Related Conditions
Acrocallosal syndrome
A genetic condition with corpus callosum agenesis, polydactyly, and developmental delay.
Overview
Acrocallosal syndrome is a rare genetic disorder characterized by a combination of corpus callosum agenesis or hypoplasia (partial or complete absence of the structure that connects the two brain hemispheres), craniofacial anomalies, digital malformations, and intellectual disability. The syndrome typically presents in infancy or early childhood and may also include neurological abnormalities such as seizures and hypotonia. First described in the 1970s, acrocallosal syndrome is now known to result from mutations in specific genes affecting early brain and skeletal development.
Causes
Acrocallosal syndrome is most commonly caused by mutations in the KIF7 or GLI3 gene. These genes are involved in the sonic hedgehog (SHH) signaling pathway, which is critical for the development of the brain, limbs, and face during embryogenesis.

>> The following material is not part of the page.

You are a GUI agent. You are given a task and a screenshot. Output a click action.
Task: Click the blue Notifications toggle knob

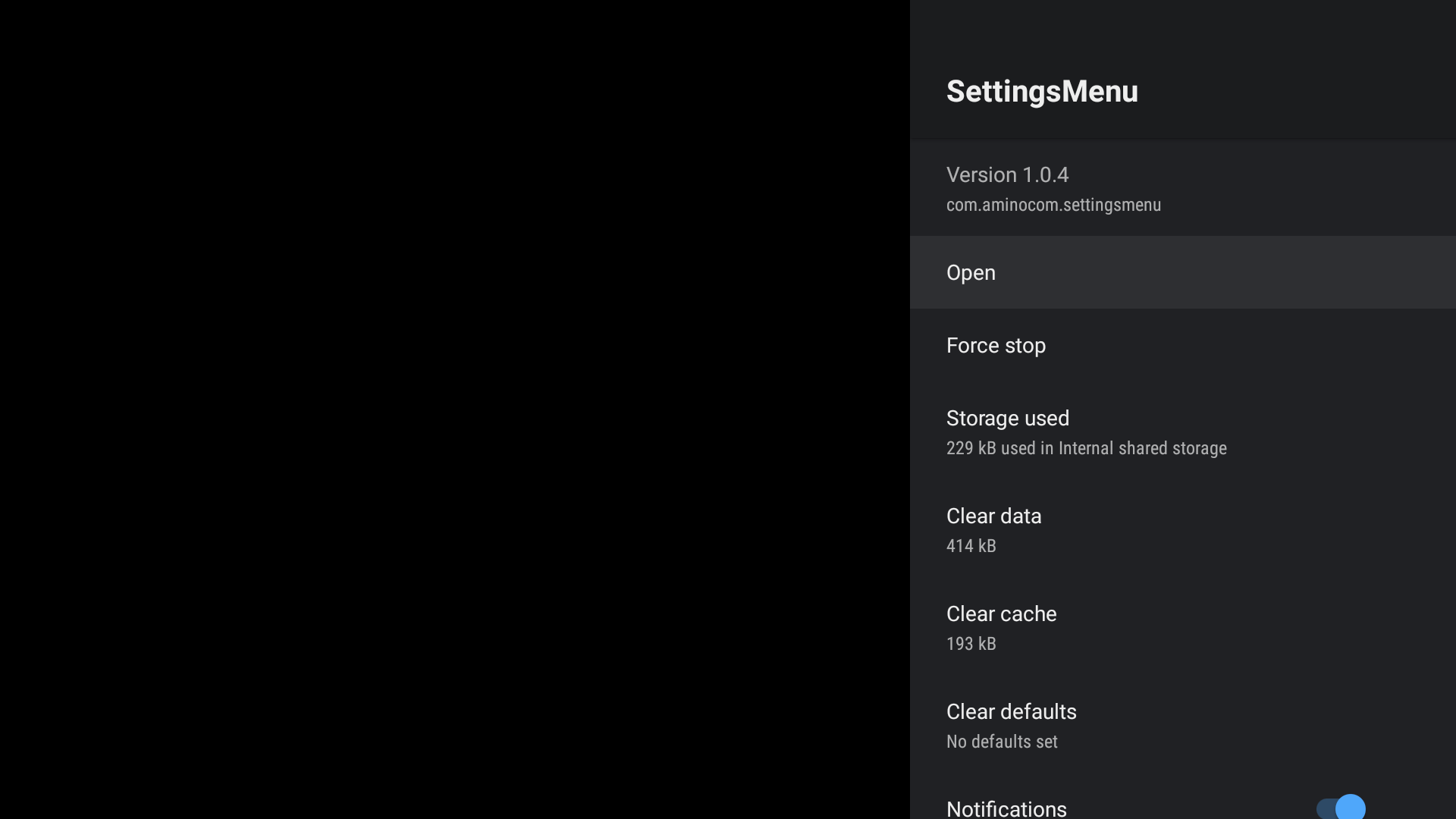coord(1350,808)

The syndrome is inherited in an autosomal recessive pattern, meaning that a child must inherit two copies of the mutated gene, one from each parent, to be affected. Consanguinity (parents being related by blood) is often reported in affected families.
Symptoms
Acrocallosal syndrome presents with a wide range of clinical features that can vary in severity. Common signs and symptoms include:
Neurological Features:
Partial or complete agenesis of the corpus callosum
Intellectual disability or developmental delay
Hypotonia (low muscle tone)
Seizures (in some cases)
Craniofacial Abnormalities:
Macrocephaly (large head circumference)
Prominent forehead
Hypertelorism (widely spaced eyes)
Depressed nasal bridge
Limb and Digital Anomalies:
Polydactyly (extra fingers or toes), typically postaxial
Syndactyly (fusion of digits)
Clubfoot or other foot deformities
Additional findings may include feeding difficulties, delayed milestones, and in rare cases, structural heart or kidney anomalies.
Diagnosis
Diagnosis of acrocallosal syndrome is based on clinical evaluation and confirmed by imaging and genetic testing. Diagnostic steps include:
Brain imaging (MRI or CT): To detect agenesis or hypoplasia of the corpus callosum
Physical examination: To identify craniofacial and limb anomalies
Developmental assessments: To evaluate cognitive and motor delays
Genetic testing: Identification of pathogenic variants in KIF7 or GLI3
Family history review: Especially important in consanguineous families
Treatment
There is no cure for acrocallosal syndrome, but treatment is supportive and focuses on managing the specific symptoms and improving the child’s developmental outcomes. A multidisciplinary team is often required. Key aspects of management include:
Early intervention therapies: Including physical, occupational, and speech therapy
Management of seizures: With antiepileptic drugs if present
Surgical correction: For polydactyly, syndactyly, or other limb deformities
Special education services: Tailored learning plans for intellectual disability
Ongoing developmental monitoring: By neurology, orthopedics, and genetics specialists
Prognosis
The prognosis for individuals with acrocallosal syndrome varies depending on the severity of brain malformations and the degree of developmental delay. While many children will have significant intellectual and motor impairments, early supportive therapies can enhance function and quality of life. Seizures and other complications can often be controlled with medical care. Lifespan is not well documented but may be shortened in cases with severe organ anomalies or profound neurological deficits. With proper support, some individuals may achieve limited independence in adulthood.
Medical Disclaimer
The information provided on this page is for educational purposes only and is not a substitute for professional medical advice, diagnosis, or treatment. Always seek the advice of your physician or other qualified health provider with any questions you may have regarding a medical condition.